В холодочке под кустом георгина стоял глиняный горшочек, прикрытый ржаной горбушкой. Над хлебом вился рой мух. Вероятно, и стерег дед Игнат этот самый горшочек с кашей от мух и собак.
Дед казался Яринке вечным. Ведь вон сколько живет она на свете, но всегда помнит его таким. Всегда в валенках и в бриле. В одних и тех же широченных штанах, подпоясанных очкуром, с мотней чуть ли не до колен. И та же самая пожелтевшая дремучая борода, из которой выглядывает, точно луковица, желто-сизый нос, и небольшие выцветшие голубые глаза, и еще губы, похожие цветом на окорок, который продержали в рассоле недели две перед тем, как повесить вялиться в трубу.
Дед был большим чудаком. Лет ему уже... а и вправду, сколько же? Никто не знал. Спрашивали самого деда.
– Годы - не грльоши, и дурак тот, кто их сцитает!
– сердито бубнил дед.
– Кто сцитает, сколько прльозил, тот рльано сконцается. И сколько б ни прльозил, так того, цто остается, никогда целовеку не хватает...

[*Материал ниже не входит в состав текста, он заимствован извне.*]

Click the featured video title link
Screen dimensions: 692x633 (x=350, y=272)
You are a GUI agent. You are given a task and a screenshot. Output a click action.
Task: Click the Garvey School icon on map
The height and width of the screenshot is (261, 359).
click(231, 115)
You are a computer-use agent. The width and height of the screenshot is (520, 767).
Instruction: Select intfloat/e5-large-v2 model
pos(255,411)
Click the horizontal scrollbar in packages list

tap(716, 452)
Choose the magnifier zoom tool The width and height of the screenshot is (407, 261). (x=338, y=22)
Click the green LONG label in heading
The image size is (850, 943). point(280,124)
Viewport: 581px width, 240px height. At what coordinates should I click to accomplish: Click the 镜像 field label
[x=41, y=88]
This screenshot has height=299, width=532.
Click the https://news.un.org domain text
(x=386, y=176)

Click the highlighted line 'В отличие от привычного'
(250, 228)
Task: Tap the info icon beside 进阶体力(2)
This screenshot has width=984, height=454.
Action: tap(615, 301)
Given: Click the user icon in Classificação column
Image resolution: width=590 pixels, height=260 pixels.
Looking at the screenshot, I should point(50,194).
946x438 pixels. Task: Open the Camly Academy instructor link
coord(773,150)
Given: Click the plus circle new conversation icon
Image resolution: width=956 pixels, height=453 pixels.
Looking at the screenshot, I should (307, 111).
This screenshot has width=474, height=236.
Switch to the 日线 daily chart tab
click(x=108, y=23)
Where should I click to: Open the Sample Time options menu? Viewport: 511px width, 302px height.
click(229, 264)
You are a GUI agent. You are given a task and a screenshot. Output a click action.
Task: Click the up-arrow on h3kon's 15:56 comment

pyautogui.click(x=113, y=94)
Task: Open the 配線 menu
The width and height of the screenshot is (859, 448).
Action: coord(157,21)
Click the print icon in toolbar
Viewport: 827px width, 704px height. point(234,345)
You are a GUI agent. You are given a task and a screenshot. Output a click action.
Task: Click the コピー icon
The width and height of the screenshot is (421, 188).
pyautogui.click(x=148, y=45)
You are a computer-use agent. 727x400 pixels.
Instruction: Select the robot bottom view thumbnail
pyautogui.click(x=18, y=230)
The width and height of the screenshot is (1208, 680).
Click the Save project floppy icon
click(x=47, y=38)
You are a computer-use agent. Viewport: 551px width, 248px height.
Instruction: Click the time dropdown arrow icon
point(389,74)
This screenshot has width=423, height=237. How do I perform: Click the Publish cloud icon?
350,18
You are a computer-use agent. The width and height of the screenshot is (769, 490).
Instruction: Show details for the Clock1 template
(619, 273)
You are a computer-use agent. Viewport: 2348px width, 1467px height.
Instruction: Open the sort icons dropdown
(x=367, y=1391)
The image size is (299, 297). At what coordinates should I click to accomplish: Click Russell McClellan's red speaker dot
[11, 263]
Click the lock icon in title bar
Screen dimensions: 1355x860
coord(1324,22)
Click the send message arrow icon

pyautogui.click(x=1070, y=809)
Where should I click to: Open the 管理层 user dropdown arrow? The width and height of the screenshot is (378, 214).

Яринка, да не только она, а и старые люди побаивались деда из-за его мудреных пророчеств. Вот придут, мол, времена, что брат пойдет на брата, а сын на отца своего. И бога, мол, забудут, и праведные кости повыкидывают из могил на глумление детишкам. И ходить будут между стогов без маковой росинки во рту. И разверзнется геенна огненная и... и...
– всего того страшного и не удержишь в голове. И стоит только Яринке завидеть где-либо деда Игната, так ей мерещится, как дети на выгоне играют в лапту человеческими костями...
Года два назад похоронил дед Игнат младшего, своего семидесятилетнего сына, деда Савку, и доживает теперь свой век у внука - дядьки Олексы. Зимою лежал на печи, а летом покашливал на солнышке. И здоровьем, не сглазить бы, был еще ничего - зимой до получасу мог высидеть за клуней. Вот только истома какая-то одолевала его, - "крузение головы", как говорил сам дед Игнат. Поэтому и не любил ни шуму, ни гомону. Когда во дворе дядьки Олексы собирается молодежь поиграть и потанцевать, тогда дед Игнат выходит на открытое место, втыкает в землю свою клюку и, развязав очкур, присаживается за палкой на корточки.